Thank you so much for all the work you did on Lora support @turboderp ! Is lora stacking part of the roadmap as well?

jmoney7823956789378 commented 1 year ago

I'm also thankful for your efforts on this. Just retrained a 33B lora (had to rent compute since split gpu training was buggy) and it seems to be working somewhat.

5C7AD782-D715-44B9-A7E9-70067B5957F6

I do wish I could feed paragraphs at a time into another model and just have it spit out properly formatted datasets for training... but maybe in another two weeks.

turboderp commented 1 year ago

@fraferra I'm going to look into it, but I'm a little cautious because there's a bit of a performance hit even for a single LoRA.

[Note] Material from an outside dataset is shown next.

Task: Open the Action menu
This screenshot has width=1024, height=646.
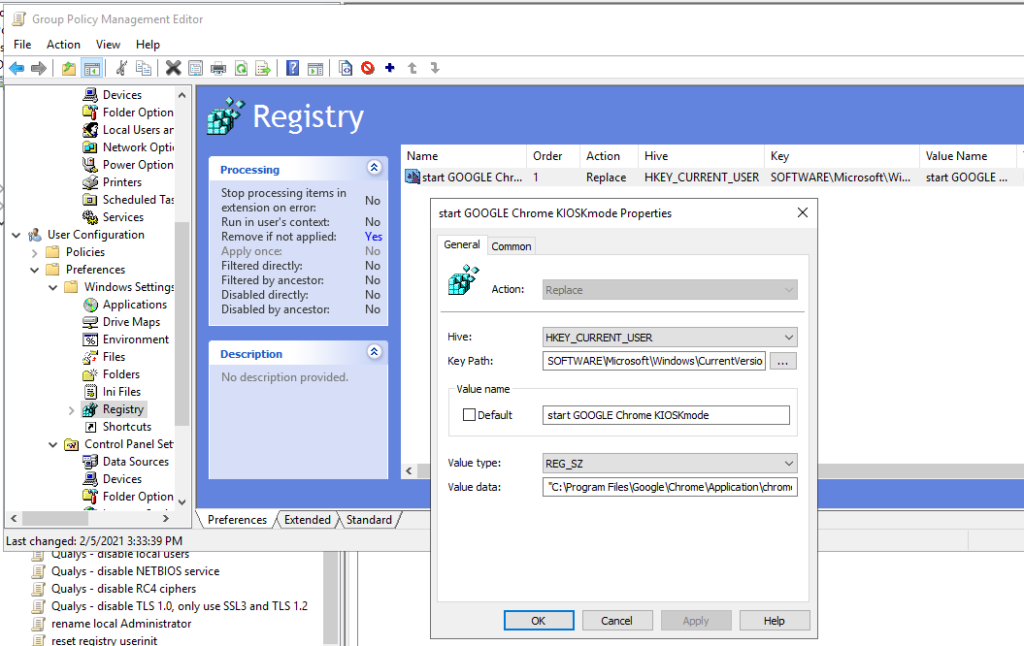Action: 63,44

krzysiekpodk commented 11 months ago

Hey @turboderp would be so kind and give some example how to run model with a LorA? It would mean a world to me as I wasted 3 days and had to reninstall ubuntu from all those different driver testing. :D I'm trying to use Codellama 34b gptq and any Airoboros adapter but no luck :(

I tested example python script, tested docker, cuda 118 and pytorch 2.1.0 and their combinations.

I either have illagal memory access or NaN sign error etc.